-------- Exercise inputs --------

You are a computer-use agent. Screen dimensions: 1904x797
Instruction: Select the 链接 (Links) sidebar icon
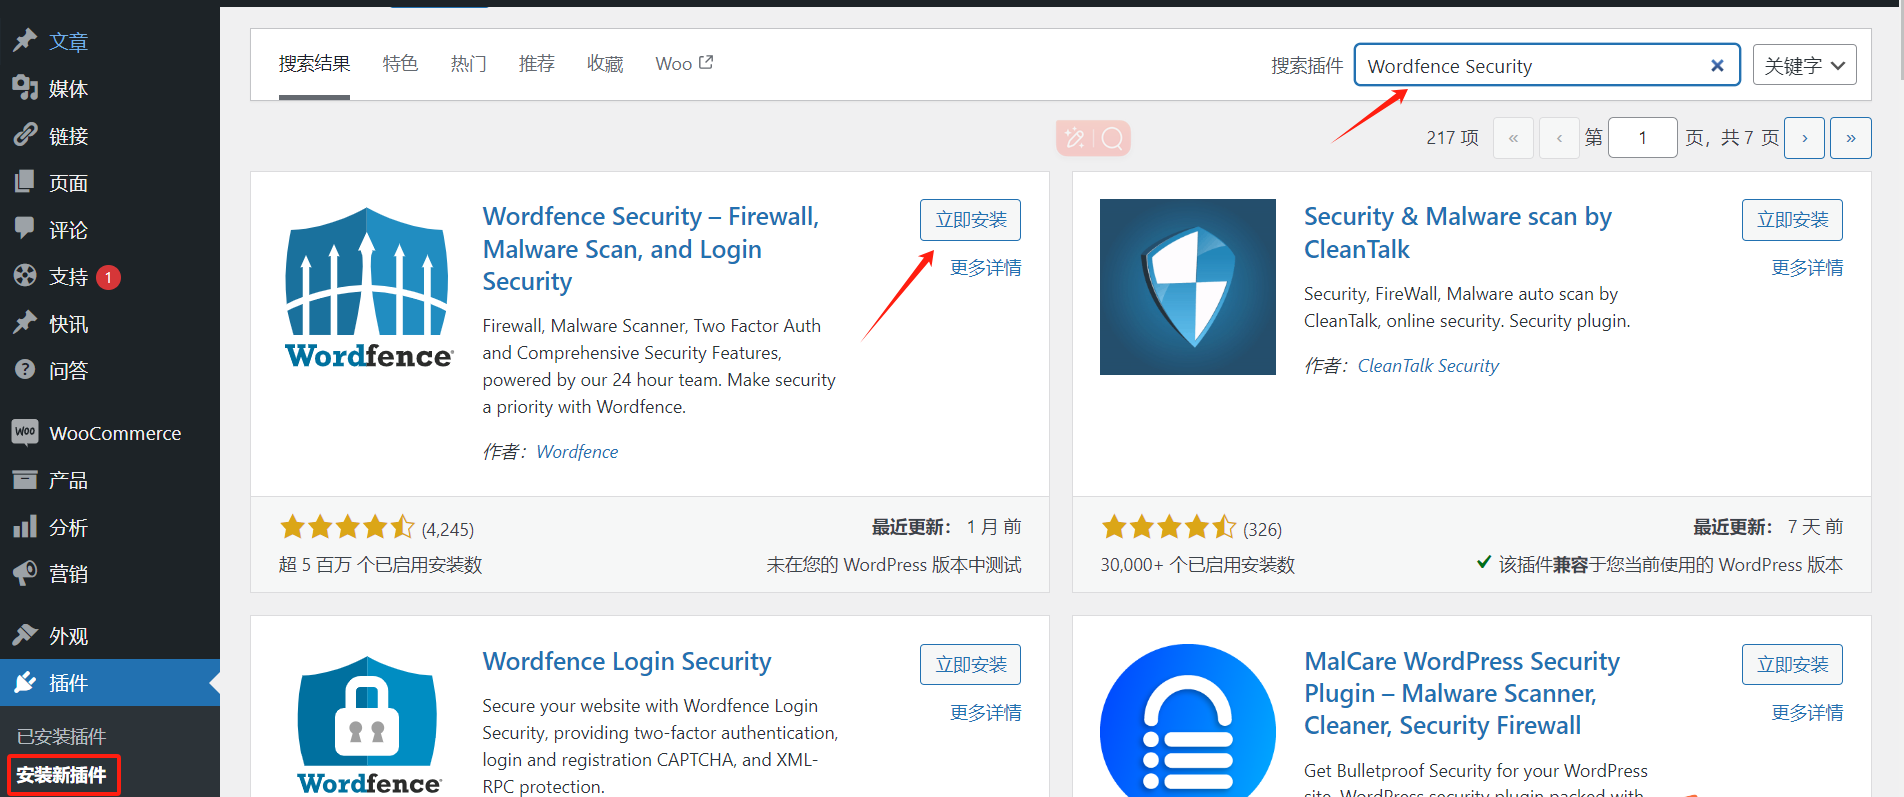(68, 135)
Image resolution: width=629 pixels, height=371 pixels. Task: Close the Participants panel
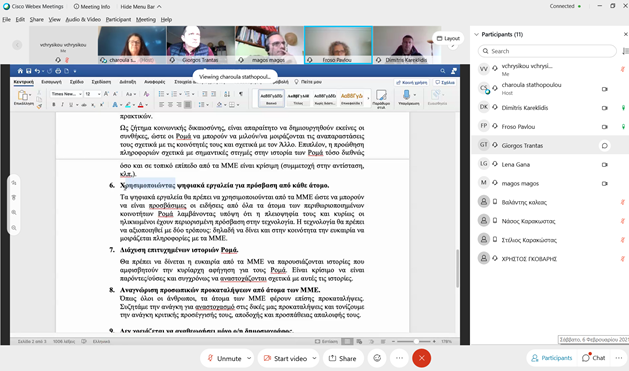coord(625,34)
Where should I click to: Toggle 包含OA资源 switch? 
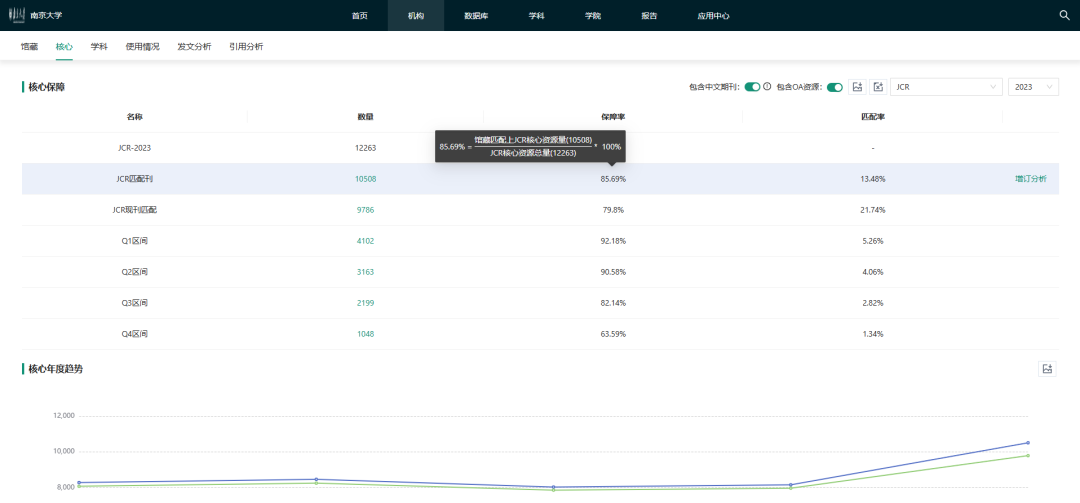click(834, 87)
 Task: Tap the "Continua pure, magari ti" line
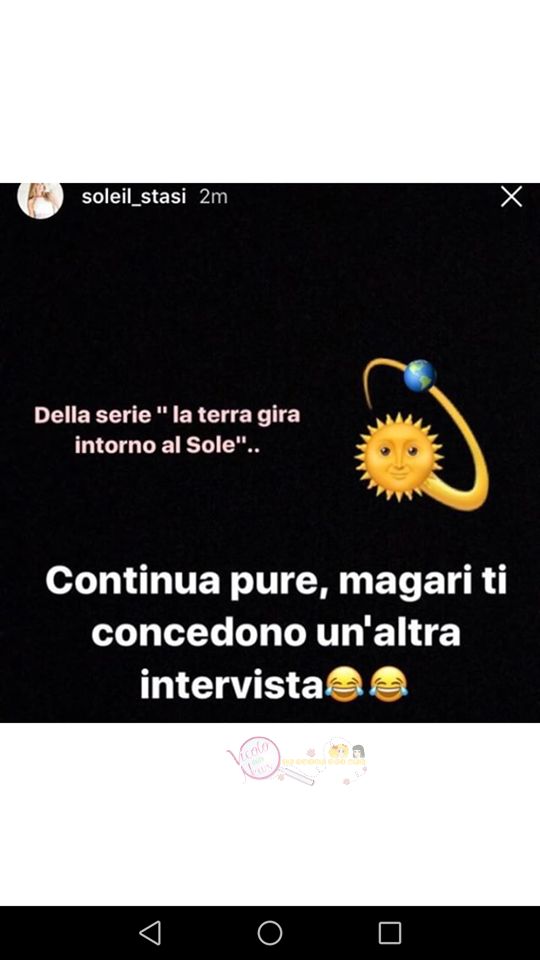276,582
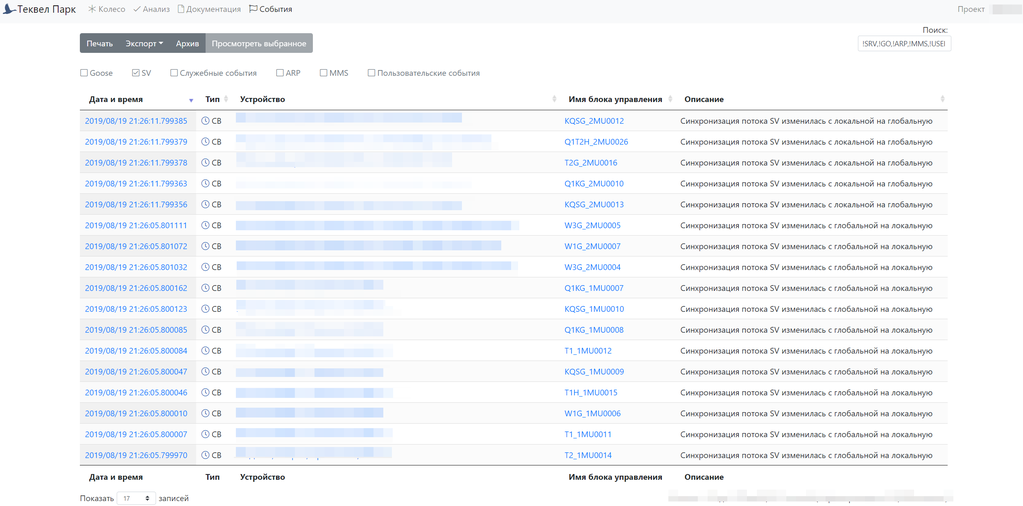Open the Проект menu in the top bar
Image resolution: width=1023 pixels, height=506 pixels.
(x=971, y=9)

--------

Exercise: Restate each line of the records exactly; pictures do not belong in the copy.

Final answer:
You are a computer-use agent. Screen dimensions: 1904x797
Instruction: Select the 链接 (Links) sidebar icon
(68, 135)
Image resolution: width=629 pixels, height=371 pixels. Task: Close the Participants panel
coord(625,34)
Where should I click to: Toggle 包含OA资源 switch? 
click(834, 87)
 Task: Tap the "Continua pure, magari ti" line
276,582
Open the Проект menu in the top bar
Image resolution: width=1023 pixels, height=506 pixels.
(x=971, y=9)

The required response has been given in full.